##### Study material

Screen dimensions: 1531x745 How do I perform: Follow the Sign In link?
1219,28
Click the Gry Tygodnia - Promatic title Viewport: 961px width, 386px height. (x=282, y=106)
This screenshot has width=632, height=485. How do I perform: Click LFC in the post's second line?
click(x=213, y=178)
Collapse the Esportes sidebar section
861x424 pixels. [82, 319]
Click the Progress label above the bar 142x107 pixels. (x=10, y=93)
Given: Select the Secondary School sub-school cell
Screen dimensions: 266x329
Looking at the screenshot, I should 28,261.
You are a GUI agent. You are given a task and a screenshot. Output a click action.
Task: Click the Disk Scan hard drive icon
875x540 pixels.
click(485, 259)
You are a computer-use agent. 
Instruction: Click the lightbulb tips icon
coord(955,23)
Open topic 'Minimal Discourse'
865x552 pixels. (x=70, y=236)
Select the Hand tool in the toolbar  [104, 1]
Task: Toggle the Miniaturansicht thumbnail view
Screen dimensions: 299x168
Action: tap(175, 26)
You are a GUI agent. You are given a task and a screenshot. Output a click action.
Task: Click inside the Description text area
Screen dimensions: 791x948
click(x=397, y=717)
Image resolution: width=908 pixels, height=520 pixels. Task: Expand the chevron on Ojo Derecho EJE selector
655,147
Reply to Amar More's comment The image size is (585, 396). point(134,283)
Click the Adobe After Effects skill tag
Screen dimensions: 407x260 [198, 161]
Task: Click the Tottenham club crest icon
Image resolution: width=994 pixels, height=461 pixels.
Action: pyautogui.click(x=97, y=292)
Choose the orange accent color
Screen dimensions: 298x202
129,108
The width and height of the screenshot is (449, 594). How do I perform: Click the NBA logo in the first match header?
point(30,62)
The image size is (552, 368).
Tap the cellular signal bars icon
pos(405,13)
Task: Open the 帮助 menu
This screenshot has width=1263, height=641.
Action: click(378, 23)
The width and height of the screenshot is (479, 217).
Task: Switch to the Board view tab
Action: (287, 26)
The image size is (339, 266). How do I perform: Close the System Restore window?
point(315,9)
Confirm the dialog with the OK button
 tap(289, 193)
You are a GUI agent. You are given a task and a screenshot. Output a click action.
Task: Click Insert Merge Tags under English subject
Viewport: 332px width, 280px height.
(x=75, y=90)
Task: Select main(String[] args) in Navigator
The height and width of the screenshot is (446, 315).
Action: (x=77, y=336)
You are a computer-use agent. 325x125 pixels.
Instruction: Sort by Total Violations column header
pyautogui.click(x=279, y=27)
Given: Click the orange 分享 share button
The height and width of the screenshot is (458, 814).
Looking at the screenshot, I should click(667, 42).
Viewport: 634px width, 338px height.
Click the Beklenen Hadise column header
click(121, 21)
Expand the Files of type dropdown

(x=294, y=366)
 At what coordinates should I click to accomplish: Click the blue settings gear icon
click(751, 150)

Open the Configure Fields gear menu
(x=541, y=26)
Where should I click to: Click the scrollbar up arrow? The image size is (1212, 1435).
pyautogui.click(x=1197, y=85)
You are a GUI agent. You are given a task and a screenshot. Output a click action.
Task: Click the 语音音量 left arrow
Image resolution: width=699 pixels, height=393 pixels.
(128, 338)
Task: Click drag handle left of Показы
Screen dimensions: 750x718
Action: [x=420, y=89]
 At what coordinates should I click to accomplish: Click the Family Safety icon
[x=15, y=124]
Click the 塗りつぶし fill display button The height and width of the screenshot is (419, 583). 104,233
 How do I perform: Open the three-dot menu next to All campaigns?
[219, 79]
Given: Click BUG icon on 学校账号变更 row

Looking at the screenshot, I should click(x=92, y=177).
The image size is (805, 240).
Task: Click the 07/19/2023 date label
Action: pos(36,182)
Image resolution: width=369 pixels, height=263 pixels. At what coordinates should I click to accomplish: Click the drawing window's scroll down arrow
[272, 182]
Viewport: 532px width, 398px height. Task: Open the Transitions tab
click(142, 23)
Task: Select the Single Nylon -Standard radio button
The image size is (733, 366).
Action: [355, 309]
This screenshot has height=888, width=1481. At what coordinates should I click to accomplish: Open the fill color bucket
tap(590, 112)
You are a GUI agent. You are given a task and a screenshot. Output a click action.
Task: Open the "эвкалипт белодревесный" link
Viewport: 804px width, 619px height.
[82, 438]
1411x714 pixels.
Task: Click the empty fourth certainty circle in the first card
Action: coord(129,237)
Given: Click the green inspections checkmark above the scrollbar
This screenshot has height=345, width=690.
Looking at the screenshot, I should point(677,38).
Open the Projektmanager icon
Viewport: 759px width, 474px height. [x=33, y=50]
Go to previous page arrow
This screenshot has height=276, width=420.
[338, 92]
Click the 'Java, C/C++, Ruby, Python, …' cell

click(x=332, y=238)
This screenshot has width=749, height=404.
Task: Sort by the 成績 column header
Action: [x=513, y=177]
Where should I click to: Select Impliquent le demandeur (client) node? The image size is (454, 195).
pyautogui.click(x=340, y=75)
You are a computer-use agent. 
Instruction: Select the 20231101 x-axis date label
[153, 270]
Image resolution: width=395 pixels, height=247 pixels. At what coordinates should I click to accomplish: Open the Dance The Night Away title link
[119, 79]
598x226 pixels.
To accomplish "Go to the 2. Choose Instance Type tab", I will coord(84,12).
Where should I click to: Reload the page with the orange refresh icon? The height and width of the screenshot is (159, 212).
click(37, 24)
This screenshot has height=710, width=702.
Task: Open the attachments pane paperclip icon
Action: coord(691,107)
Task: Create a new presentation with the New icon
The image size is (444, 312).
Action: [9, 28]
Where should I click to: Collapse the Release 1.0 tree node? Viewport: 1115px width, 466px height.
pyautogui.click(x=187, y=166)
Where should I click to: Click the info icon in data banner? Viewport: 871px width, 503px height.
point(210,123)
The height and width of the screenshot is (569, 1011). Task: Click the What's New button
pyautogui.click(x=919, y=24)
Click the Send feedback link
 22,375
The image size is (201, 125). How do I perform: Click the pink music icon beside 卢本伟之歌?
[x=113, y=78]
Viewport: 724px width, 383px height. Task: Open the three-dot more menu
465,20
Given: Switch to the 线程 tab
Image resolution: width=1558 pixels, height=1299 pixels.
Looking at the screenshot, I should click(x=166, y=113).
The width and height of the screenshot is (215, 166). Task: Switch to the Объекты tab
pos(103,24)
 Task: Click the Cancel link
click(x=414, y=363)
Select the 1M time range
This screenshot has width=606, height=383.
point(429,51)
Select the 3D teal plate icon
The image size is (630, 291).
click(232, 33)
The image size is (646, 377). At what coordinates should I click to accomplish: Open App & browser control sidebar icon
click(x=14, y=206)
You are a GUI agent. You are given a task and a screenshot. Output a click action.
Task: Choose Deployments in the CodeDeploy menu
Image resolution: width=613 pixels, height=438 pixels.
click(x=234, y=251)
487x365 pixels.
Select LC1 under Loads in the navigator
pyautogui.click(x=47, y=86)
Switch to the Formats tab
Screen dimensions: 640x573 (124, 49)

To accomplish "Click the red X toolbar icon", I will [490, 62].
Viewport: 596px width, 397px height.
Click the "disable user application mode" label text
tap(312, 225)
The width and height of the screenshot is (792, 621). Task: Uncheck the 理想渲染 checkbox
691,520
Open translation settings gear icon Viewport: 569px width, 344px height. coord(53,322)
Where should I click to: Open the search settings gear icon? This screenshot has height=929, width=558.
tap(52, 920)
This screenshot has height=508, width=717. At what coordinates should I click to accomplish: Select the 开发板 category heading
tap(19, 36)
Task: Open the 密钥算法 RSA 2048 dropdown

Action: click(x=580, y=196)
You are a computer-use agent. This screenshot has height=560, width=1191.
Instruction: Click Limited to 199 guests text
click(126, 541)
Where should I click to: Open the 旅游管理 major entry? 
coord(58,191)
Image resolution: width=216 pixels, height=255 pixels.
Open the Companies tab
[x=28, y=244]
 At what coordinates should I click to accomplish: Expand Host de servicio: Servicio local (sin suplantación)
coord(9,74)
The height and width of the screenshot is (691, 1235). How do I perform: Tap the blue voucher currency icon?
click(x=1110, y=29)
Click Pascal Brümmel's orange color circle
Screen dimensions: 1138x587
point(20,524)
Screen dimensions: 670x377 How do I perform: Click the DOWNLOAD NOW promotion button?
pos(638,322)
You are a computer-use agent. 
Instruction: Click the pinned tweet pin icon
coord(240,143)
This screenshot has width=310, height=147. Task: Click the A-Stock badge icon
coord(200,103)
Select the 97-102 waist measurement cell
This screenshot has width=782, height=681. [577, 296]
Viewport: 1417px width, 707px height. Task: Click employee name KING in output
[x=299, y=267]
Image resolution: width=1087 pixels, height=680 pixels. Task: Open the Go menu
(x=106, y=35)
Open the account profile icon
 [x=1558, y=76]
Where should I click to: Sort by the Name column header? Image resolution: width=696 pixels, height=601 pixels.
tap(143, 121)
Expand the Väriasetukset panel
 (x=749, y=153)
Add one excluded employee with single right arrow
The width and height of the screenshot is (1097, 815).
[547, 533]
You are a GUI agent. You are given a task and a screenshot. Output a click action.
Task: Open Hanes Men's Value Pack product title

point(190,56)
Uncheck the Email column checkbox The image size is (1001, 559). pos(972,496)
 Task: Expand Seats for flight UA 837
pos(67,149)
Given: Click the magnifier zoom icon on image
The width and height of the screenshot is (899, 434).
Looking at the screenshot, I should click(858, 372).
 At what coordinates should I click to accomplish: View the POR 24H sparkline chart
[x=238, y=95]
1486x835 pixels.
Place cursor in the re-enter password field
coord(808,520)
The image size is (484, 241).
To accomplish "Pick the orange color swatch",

##########

The exact lines from the one containing "At what coordinates should I click to accomplish: View" through the end of the listing above are the expected output; include nothing else.

Result of this task |
 At what coordinates should I click to accomplish: View the POR 24H sparkline chart
[x=238, y=95]
1486x835 pixels.
Place cursor in the re-enter password field
coord(808,520)
The image size is (484, 241).
To accomplish "Pick the orange color swatch",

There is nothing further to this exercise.